* Aim of the exercise: Return nothing but the lines from the line containing "ΦΕΣΤΙΒΑΛ ΞΕΝΟΓΛΩΣΣΗΣ ΕΚΠΑΙΔΕΥΣΗΣ (206, 1581)" through the last line of the records, reproduced exactly.

* Data provided:
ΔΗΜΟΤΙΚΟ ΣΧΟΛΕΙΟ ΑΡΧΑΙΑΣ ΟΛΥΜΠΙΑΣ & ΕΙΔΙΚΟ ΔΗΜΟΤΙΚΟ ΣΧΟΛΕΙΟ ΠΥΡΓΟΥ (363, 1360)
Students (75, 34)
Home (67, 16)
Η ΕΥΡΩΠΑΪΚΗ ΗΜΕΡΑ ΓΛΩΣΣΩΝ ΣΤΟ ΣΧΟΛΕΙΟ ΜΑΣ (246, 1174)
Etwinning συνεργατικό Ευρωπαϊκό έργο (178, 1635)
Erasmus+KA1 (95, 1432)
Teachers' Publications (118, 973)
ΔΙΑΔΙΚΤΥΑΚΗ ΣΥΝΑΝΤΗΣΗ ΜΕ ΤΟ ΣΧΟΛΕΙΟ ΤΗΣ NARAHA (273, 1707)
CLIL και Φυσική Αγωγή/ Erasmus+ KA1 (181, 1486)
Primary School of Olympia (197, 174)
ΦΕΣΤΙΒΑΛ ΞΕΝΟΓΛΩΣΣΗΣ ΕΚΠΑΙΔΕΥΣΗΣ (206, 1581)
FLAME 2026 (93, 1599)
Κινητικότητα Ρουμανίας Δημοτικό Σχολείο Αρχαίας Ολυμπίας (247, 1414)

* Answer to the exercise:
ΦΕΣΤΙΒΑΛ ΞΕΝΟΓΛΩΣΣΗΣ ΕΚΠΑΙΔΕΥΣΗΣ (206, 1581)
FLAME 2026 (93, 1599)
Κινητικότητα Ρουμανίας Δημοτικό Σχολείο Αρχαίας Ολυμπίας (247, 1414)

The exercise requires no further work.